ABD Başkanı Bush'a ayakkabısını fırlatarak tepkisini gösterdi El Zeydi isimli bir gazeteci. Doğrusu Bush da işi iyi idare etti; sükûnetini bozmadı; hatta espri bile yaptı.
Bu vesileyle bir fıkra aklıma geldi.

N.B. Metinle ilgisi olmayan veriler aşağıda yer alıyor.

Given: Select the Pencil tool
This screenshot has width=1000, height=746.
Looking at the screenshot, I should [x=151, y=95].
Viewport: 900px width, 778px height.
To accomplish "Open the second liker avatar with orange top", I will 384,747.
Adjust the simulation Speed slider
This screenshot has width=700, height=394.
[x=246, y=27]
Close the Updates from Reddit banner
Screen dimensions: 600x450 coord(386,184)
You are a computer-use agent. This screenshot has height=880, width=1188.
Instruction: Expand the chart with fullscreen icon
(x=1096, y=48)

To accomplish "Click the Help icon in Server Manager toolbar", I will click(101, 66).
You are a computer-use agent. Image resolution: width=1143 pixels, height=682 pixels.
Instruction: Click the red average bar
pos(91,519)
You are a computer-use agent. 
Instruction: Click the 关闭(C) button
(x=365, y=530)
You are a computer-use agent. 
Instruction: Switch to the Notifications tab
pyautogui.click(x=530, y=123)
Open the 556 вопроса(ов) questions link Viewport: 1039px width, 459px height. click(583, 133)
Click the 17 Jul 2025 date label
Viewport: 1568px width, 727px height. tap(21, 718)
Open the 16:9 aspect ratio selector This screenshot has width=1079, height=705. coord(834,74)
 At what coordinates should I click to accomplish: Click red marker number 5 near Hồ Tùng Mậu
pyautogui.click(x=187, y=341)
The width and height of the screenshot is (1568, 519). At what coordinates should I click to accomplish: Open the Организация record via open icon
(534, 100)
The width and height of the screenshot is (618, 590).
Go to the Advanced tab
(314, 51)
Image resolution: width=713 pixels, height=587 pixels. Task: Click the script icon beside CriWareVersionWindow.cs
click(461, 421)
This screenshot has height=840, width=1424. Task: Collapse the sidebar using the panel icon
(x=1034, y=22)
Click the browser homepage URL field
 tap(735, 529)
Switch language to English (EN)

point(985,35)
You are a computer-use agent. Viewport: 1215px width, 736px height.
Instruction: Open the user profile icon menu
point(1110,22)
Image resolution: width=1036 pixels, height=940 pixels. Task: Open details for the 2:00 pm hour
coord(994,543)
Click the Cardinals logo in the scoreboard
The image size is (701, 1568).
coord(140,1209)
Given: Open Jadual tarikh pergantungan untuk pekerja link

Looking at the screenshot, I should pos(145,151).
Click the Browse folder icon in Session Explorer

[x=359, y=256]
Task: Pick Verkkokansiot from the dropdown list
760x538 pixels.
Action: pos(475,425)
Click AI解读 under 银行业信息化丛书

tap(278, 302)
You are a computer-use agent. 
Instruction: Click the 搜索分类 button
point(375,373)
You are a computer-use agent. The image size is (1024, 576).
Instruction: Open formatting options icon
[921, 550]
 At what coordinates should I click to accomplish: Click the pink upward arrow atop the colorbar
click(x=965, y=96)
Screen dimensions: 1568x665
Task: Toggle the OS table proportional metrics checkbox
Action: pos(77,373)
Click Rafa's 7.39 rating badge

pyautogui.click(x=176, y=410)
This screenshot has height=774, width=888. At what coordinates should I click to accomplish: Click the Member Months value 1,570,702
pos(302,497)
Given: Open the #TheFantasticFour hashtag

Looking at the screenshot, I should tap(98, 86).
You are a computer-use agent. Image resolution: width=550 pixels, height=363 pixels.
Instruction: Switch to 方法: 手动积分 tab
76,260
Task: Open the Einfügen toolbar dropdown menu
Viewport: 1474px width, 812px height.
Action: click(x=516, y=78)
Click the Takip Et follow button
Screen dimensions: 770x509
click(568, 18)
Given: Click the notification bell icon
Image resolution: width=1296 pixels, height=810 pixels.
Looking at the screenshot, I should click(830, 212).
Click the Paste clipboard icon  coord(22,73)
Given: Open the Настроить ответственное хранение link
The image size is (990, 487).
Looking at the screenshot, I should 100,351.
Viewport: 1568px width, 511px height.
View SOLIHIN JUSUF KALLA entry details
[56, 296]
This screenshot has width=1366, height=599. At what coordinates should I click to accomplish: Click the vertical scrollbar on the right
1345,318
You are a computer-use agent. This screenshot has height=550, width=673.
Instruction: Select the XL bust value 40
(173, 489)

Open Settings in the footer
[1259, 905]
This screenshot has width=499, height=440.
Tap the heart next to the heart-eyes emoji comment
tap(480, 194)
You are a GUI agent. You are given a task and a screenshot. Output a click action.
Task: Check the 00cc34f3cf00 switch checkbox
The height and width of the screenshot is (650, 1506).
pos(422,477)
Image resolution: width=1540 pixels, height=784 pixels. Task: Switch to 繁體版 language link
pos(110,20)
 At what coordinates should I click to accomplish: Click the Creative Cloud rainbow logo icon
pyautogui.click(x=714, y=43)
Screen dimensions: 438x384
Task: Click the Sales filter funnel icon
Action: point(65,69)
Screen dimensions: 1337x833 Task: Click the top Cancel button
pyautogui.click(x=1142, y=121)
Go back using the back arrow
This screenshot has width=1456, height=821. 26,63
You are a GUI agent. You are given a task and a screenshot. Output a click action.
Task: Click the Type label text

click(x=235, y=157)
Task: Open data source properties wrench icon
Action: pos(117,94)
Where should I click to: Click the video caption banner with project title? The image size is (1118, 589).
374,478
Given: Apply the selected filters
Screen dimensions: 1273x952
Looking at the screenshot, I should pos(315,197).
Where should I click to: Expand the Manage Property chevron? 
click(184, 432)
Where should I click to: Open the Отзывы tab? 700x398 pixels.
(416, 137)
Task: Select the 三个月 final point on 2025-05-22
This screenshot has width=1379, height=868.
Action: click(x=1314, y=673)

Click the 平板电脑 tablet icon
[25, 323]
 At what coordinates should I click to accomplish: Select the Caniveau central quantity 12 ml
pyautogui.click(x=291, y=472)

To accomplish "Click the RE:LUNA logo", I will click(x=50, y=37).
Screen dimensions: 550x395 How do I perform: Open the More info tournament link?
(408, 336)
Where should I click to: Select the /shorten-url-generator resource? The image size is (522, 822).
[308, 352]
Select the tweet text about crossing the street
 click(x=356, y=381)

Bir Amerikalı, bir İngiliz ve bir Iraklı çay içiyormuş. Amerikalı çayını bitirince bardağı havaya fırlatmış, silâhını çekip ateş etmiş ve demiş ki: "Bizde bardaklar o kadar ucuzdur ki, Amerika'da aynı bardakla iki kere çay içmeyiz."
İngiliz de çayını bitirdikten sonra bardağa ateş etmiş ve "Bizim İngiliz kumsallarında bardak yapmak için o kadar çok kum var ki, aynı bardakla iki kere çay içmeyiz" diye konuşmuş.
Iraklı, çayını bitirmiş, bardağını havaya fırlatmış, silâhını çekip Amerikalı ile İngiliz'i vurup öldürmüş. Bu davranışını ise şu cümleyle açıklamış: "Bağdat'ta bu İngiliz ve Amerikalılardan o kadar çok var ki, biz aynı adamla iki kere çay içmeyiz."
***
Kendisini işgal altında hisseden Iraklıların psikolojisini anlamamak mümkün değil. Ahkâm kesmek kolay; "gazeteciye yakışır mı pabuç fırlatmak" diye. Ya da Saddam'ı kötüleyerek, Irak'taki Amerikan mevcudiyetine meşruiyet kazandırmak da mümkün. Ama biraz empati yaparsak, bir başka ifadeyle diğergam olabilirsek, (yani başkasının ayakkabısıyla yürüyebilirsek) o takdirde, El Bağdati televizyonu muhabiri El Zeydi'nin davranışının sebeplerini anlayabiliriz.